As “Il Divo” begins, following a brief preface in which the “modern” day Andreotti reflects quietly and alone at his desk, with a montage of brutal murders carried out by unidentified assassins.  The passage begins with the blaring rock music that would recur throughout the film.  As the music fades, its sound is replaced by the footsteps of a man walking to his car.  The sound of those footsteps feeds into the percussion that reignites the rock music and that explodes into an orgy of bloodshed, with the names and job titles of prominent individuals – bankers, a journalist, a senior official in the national police -- presented alongside their dying bodies.  It is powerful filmmaking, and sets the tone for the story that follows.  The man Sorrentino suggests lies behind this bloodshed is the lonely individual sitting at his desk in a darkened office in that aforementioned opening scene.  Andreotti is presented, quite accurately, as an elderly, feeble-appearing man, hunched over and far from handsome.  In a fascinating and surrealistic scene early in “Il Divo,” Sorrentino plays Vivaldi’s decidedly upbeat, almost whimsical “Allegro” from his Concerto for Flute and Strings to accompany the image of this physically pathetic man with the weak, effeminate handshake walking through the palatial government estate where he proceeds to stare down a cat with different color eyes.  The cat finally backing down from this test of wills, Andreotti continues on his way.  Soon after, in a scene reminiscent of “The Godfather’s” use religious music to contrast the brutality inherent in that film’s subject matter, Sorrentino shows Andreotti, again a solo, isolated figure walking slowly through a neighborhood surrounded by heavily-armed bodyguards clearly on-watch for the sudden, violent assault that was a feature of Italian politics for many years.

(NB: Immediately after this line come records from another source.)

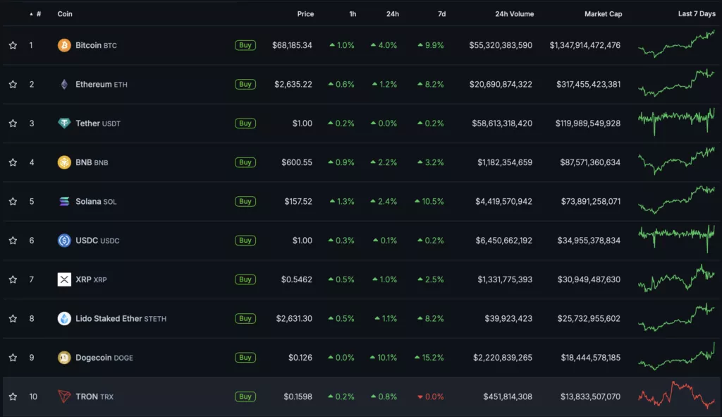722x417 pixels.
Task: Click the Price column header
Action: click(305, 14)
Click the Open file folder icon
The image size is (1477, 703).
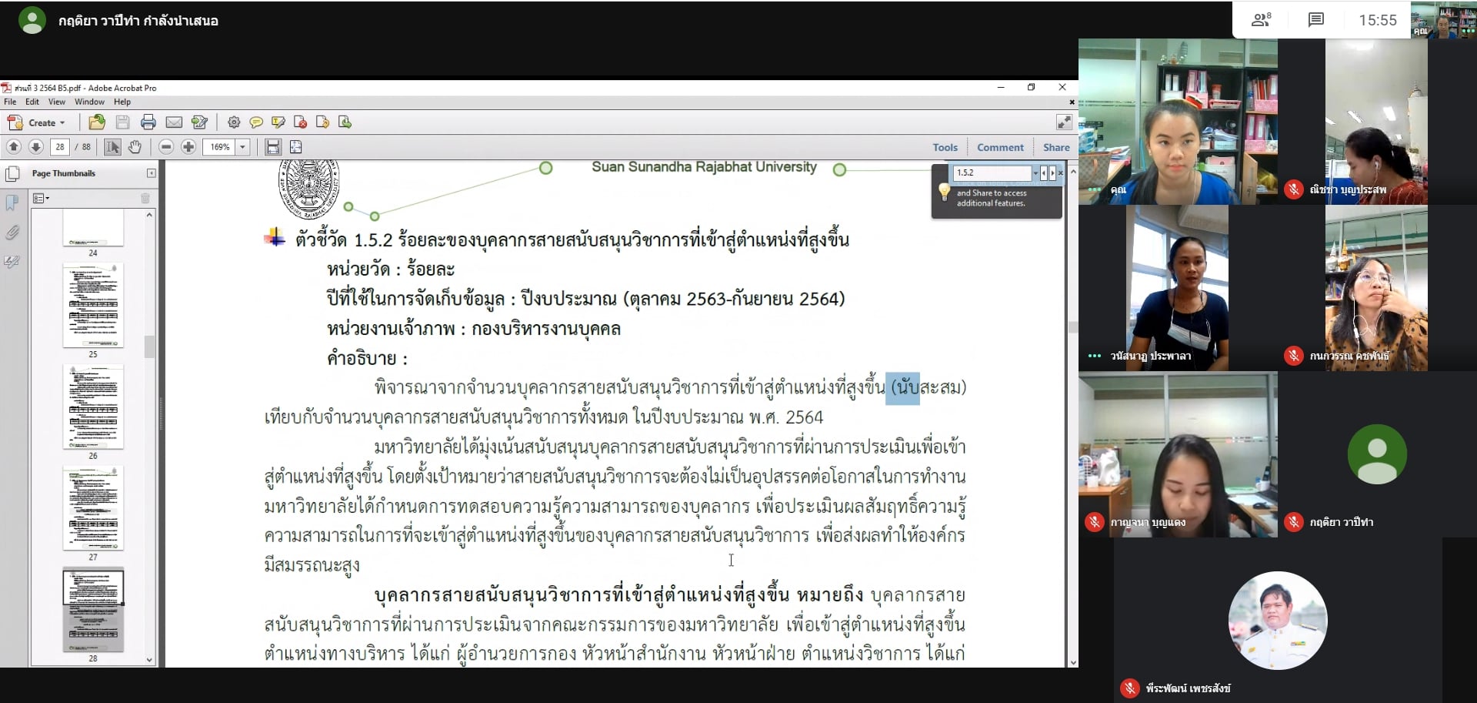97,122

Sorrentino again uses loud, blaring rock music to accompany a scene that intercuts a horse race, at which Andreotti and his wife are in attendance, with the reappearance of two assassins on a motorcycle chasing down and brutally murdering an individual who, moments earlier, was seen standing in Andreotti’s office looking frightened to death – clearly a portent of developments to come.  The exaggerated sounds of the horses hooves pounding around the race track turf and loud rock music reminiscent of that which was heard earlier all serves to heighten the tension and discomfit the viewer.  By now, we’ve come to expect that rock music probably portends violence. 

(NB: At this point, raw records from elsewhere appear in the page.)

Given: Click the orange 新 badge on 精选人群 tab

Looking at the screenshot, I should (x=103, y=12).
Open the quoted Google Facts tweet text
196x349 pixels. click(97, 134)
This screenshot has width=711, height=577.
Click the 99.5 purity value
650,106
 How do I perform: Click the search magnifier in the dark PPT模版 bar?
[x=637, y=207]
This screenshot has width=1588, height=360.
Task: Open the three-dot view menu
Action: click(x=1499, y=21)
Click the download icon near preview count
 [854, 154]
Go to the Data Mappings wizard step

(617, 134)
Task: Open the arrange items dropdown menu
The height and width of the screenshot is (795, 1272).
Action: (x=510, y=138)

Throughout “Il Divo,” Sorrentino uses music and sound to build tension and to illuminate the contrasts between the sanctity of the Catholic Church and the violence endemic to Italy during the years of Andreotti’s reign.  Those were extremely violent days for Italians.  The Sicilian Mafia was extraordinarily powerful and sufficiently arrogant that it carried out not one but two successful assassinations of highly respected anti-Mafia prosecutors.  During the 1970s, the Red Brigades, a terrorist organization dedicated to destroying all symbols and vestiges of capitalism, was active and regarded as one of the most proficient and deadly terrorist organizations in the world, particularly following its kidnapping and assassination of former Prime Minister Aldo Moro, an event portrayed in “Il Divo.”  Sorrentino’s use of music and sound illuminates the tensions and violence that were a staple of Italy’s political life during the years of Andreotti’s terms as prime minister.  Unsurprisingly, composer Teho Teardo, in scoring Sorrentino’s film, relied heavily on strings, with cellos and violins amplified through the use of electronics such as were routinely used by Tangerine Dream in their synthesizer-heavy scores for Michael Mann’s “Thief” and William Friedkin’s “Sorcerer.”  The frequent use of loud, thumping music is unpleasant, but so are the scenes for which that music is used as accompaniment.